Buddy System

They were a tight-knit group, these friends from Sands Point, N.Y. They had moved to the exclusive Long Island community in the late 1940s and early '50s. The husbands commuted to Manhattan; the wives raised the children, did volunteer work, played golf and tennis, and met every Friday for lunch at the Manhasset Yacht Club. They spent 40 New Year's Eves together. And then, about two years ago, when most were in their 80s, they all sold their houses and retired.

So, was that it? The end of the lunches, the shared holidays, the bonds of friendship? Not at all. The friends retired together. Within months of one another, they moved 16 strong to the Windrows in Princeton, N.J., an assisted-living community. There, as before, they regularly lunch and play tennis. The going is getting a little tougher. Two members have been widowed; one has Alzheimer's; two suffer from macular degeneration. Those who can't drive must depend on the others. Still, single or married, ill or well, everyone is included.

The "Long Island contingent," as some call them in Princeton, are harbingers of a ground swell in retirement strategies. "I'm turning 60," says University of Chicago psychologist Froma Walsh, "and I'm hearing it everywhere." What she's hearing are schemes, sometimes in the fantasy stage, sometimes more fully developed, for friends to stick together even after leaving their jobs and homes. No numbers exist on this trend; demographers can't track retirement castles in the air.

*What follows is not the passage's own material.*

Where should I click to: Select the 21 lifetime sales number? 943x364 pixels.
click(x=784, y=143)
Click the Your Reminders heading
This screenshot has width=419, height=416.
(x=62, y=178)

But talk to people over 50, and almost all of them have heard it from a friend--if they're not sketching it out for themselves.

Some groups cherish the notion of buying a plot of land and building separate houses on it or buying and splitting up an apartment building. "I've talked about buying a grand old house to share with my husband and four other couples, along with one younger person to do the harder physical work," says Pauline Boss, 67, a family therapist at the University of Minnesota.

What is it about the current wave of retirees that makes them put this new premium on togetherness? These folks lived through the '60s together, bonded over political activism and experienced a sense of community. As they age, they want to be with peers who share their cultural references and values. Also, as jobs and marriages have wrenched them far from their hometowns and as the nuclear family has broken down, they have felt the loss of their original communities.

In putting friends first, the new-style retirees are also putting their own emotional needs front and center in their blueprints for later life. Some are learning from the mistakes of those who went before, who followed the siren lure of climate and amenities into a lonely paradise. In a mid-1990s study of 1,500 retirees from a FORTUNE 500 company who settled in the southeastern U.S., the participants answered overwhelmingly that they had not planned well enough for their emotional needs or how they would spend their time, reports gerontologist Marlene M. Rosenkoetter, dean of the school of nursing at the Medical College of Georgia.